Attacking-Lab Scoring Formula v1

Scoring formula designed by Attacking-Lab to address perceived short-comings.

Summary

Each team's score is calculated from offense, defense and sla components of each of their services in all rounds played.

The checker returns one of three results for each service, up, recovering and down:

A service is considered up if all flags could be successfully deployed and retrieved, and all other checks were successful.
A service is considered down if any checks for the current round failed.
A service is considered recovering if not all flags successfully deployed in the so-called retention period could be retrieved by the checker. In this case points are awarded relative to the ratio of flags which could be recovered (sla_ratio), as proposed in Tenet 7. Which flags from the retention period are missing is visualized by the scoreboard.

The retention period should last at least the round-equivalent of 5 minutes, such that there is enough time to recover from sudden flag submitter downtime, and teams need not exploit every round.

Additionally, the end of every round should feature a 5 second checker hold in which no requests by the checker are active to give teams a time slot in which services can be restarted without downtime. This also ensures no team is disadvantaged due to unfortunate scheduling of checker requests.
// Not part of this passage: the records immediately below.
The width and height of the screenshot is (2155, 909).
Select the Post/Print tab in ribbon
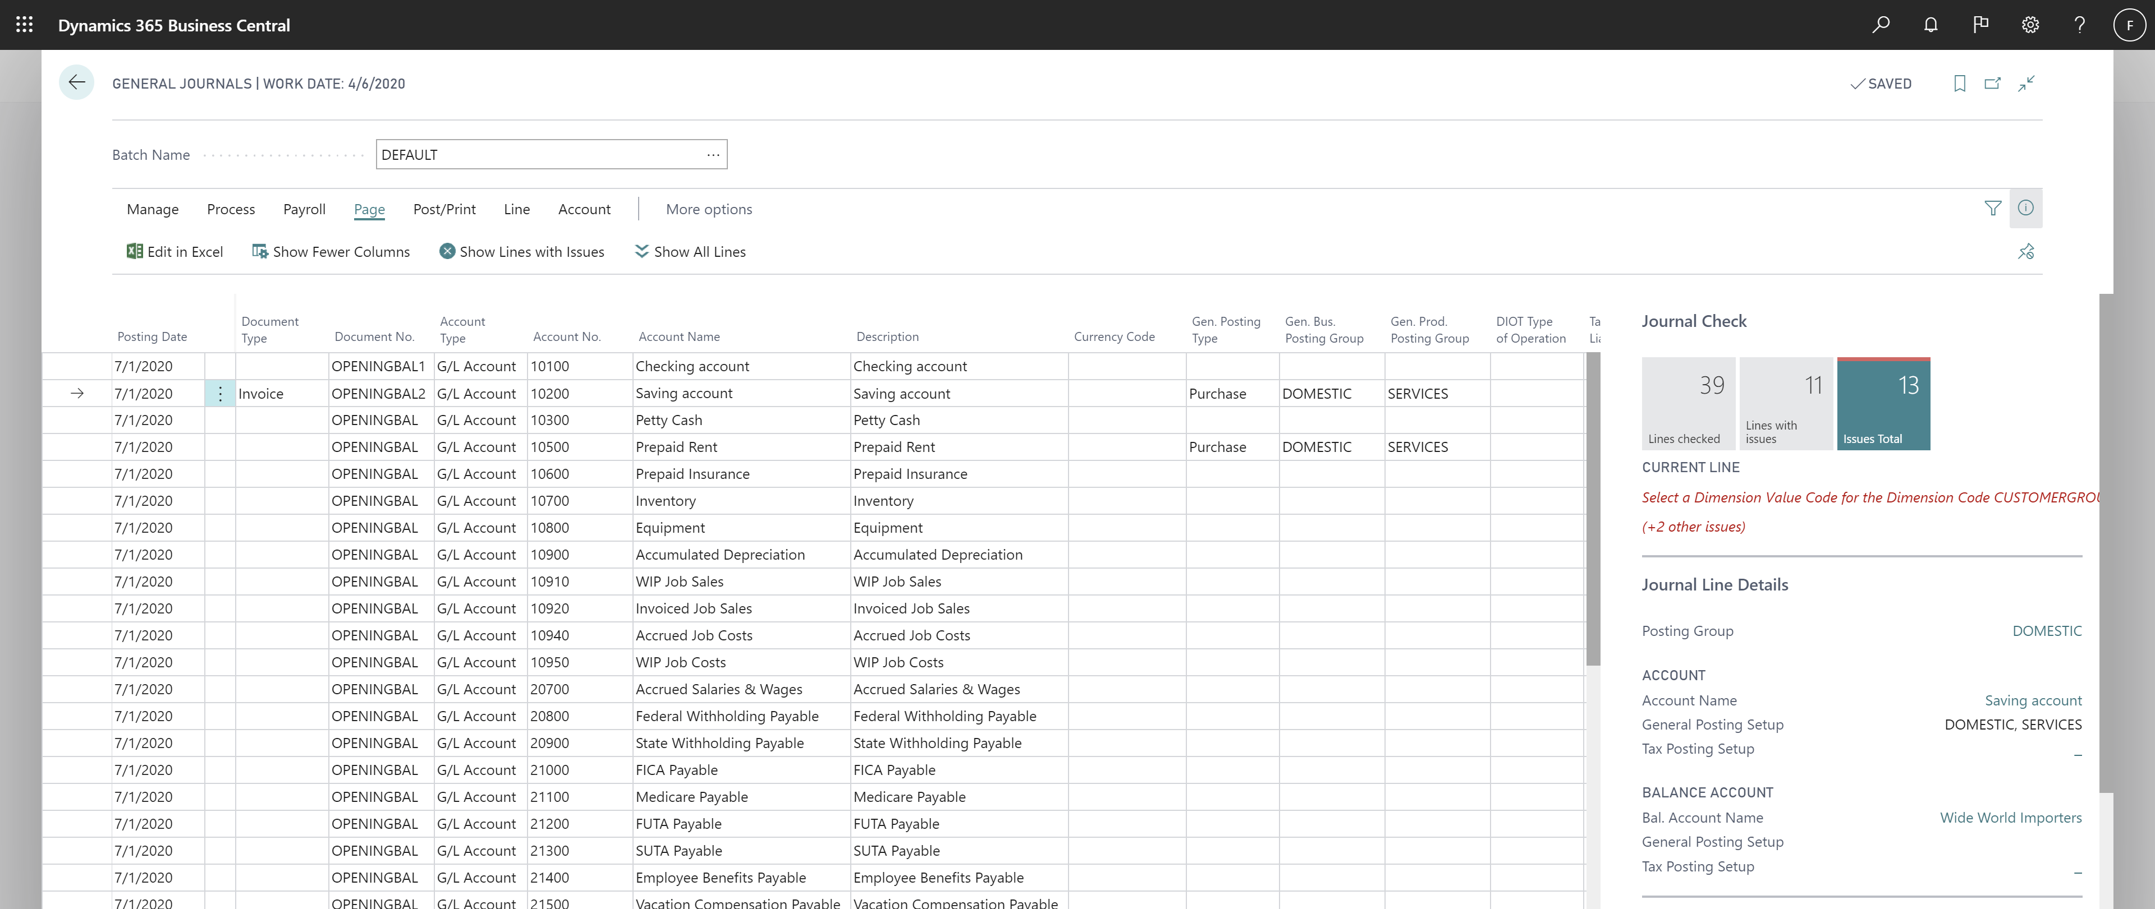click(x=445, y=208)
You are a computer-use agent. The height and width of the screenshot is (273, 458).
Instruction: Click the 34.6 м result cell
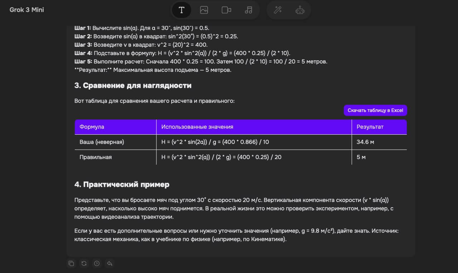coord(365,142)
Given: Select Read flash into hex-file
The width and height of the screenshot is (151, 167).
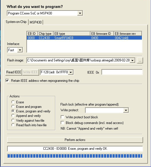Looking at the screenshot, I should (13, 125).
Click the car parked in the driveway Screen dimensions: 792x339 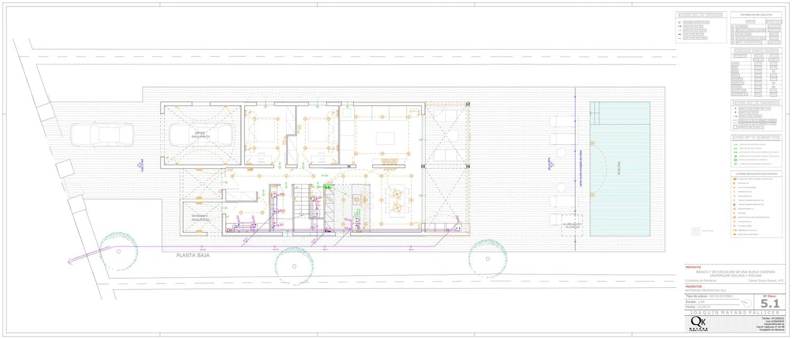click(101, 135)
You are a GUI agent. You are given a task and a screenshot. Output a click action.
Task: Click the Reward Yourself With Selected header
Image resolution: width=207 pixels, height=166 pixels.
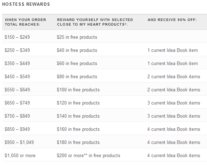[95, 22]
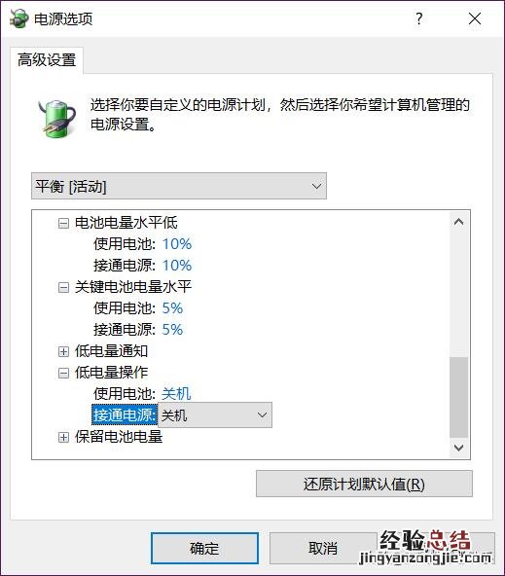Expand the 低电量通知 tree node
This screenshot has width=505, height=576.
[63, 351]
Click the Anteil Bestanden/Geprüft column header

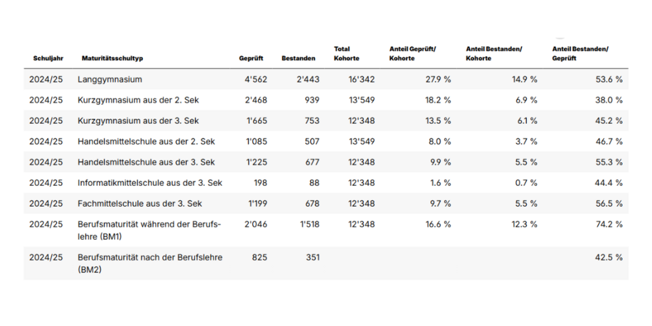pos(580,53)
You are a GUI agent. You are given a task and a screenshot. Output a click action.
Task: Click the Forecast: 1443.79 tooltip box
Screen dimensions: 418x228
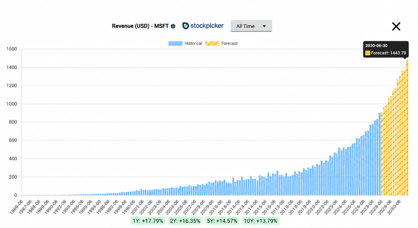386,49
The following python pseudo-code captures the team score calculation:

@dataclass
class CTFInfo:
    team_count: int # includes NOP team
    retention_rounds: int

@dataclass
class RoundStateFlagstore:
    lost: str | None # flag of the current round if stolen by any team
    active: list[str] # flags of this flagstore deployed in the retention period
    captures: list[str] # flags of this flagstore captured from other teams

@dataclass
class RoundStateService:
    flagstores: list[RoundStateFlagstore]
    checker_result: Literal["up"] | Literal["recovering"] | Literal["down"]

    @property
    def max_sla(self) -> int:
        return 2 * len(self.flagstores) + 1

@dataclass
class RoundState:
    services: list[RoundStateService]

def score(rounds: list[RoundState], ctf: CTFInfo, captures: dict[str, int]):
    attack = defense = sla = 0
    for rnd in rounds:
        for service in rnd.services:
            if service.checker_result == "up":
                sla += 1
            for flagstore in service.flagstores:
                sla_ratio = len(flagstore.active) / ctf.retention_rounds
                if service.checker_result != "down":
                    sla += 2 * sla_ratio

                if (flag := flagstore.lost) is not None:
                    defense -= (1 + captures[flag] / ctf.team_count) / 2

                for flag in flagstore.captures:
                    attack += (1 + 1 / captures[flag]) / 2
    return (attack, defense, sla)

Review

Any round that a service is unavailable, the corresponding team loses SLA equal to sla_max for that round. Additionally, since some flags could not be deployed, the team will receive partial SLA for subsequent rounds in the retention period, at most (retention_rounds - 1) / retention_rounds * sla_max. Therefore, the total cost of a service becoming unavailable for n rounds is at least sla_max and at most n * sla_max + (retention_rounds - 1) / retention_rounds * 2 =~ n * sla_max + 2, both of which are greater than the maximum relative gain of an attacker (len(flagstores) * 2).
To incentivize defense and reduce the relative cost of patching, defense points start at -0.5 for a single attacker and scale linearly to -1 with the number of captures thereafter.
When a service becomes unavaiable due to patching, the lost points can only be recovered relative to the unpatched state if the service will be unsuccessfully attacked for (at worst with len(flagstores) = 1) (n * sla_max + 2) / (len(flagstores) / 2) - n = 5 * n + 4 rounds more than the patching made the service unavaiable for. Patching should reasonably result in at most a few rounds of downtime (e.g. 2), the lost points can be recovered in only a few rounds of subsequent uptime (6 * 2 + 4 = 16). Additionally, the checker hold makes it feasible for valid patches to be deployed with zero downtime deterministically.
Captured flags' value scales with the number of captures, therefore this formula suffers from the same quirk as FaustCTF 2024 and similar, which is that the attack score may decrease over time, confusing players. To mitigate this, the scoreboard displays both the expected and realized attack points.

Tenets

Total score MUST increase with more flags captured
Score increases with attack, which scales with flags captured.
Total score MUST decrease with more flags lost
Score decreases with defense, which scales with flags lost.
Flag value MUST diminish with more successful attacks
A flag's value scales inversely with the number of captures.
Perfect SLA MUST be worth more than any attacker's relative gain
The maximum points gained by any attack (flagstores * 2) is less than the minimum cost of downtime (sla_max = flagstores * 2 + 1).
The cost of downtime MUST NOT outweigh the benefits of patching
The cost of downtime due to patching can be recovered in few subsequent rounds of prevented exploitation.
SLA SHOULD decrease fairly with every missing flag in the retention period
sla_ratio decreases fairly with every missing flag in the retention period.
Flag value SHOULD be calculated independent of its flagstore
Flag value does not depend on the amount of flagstores in the service.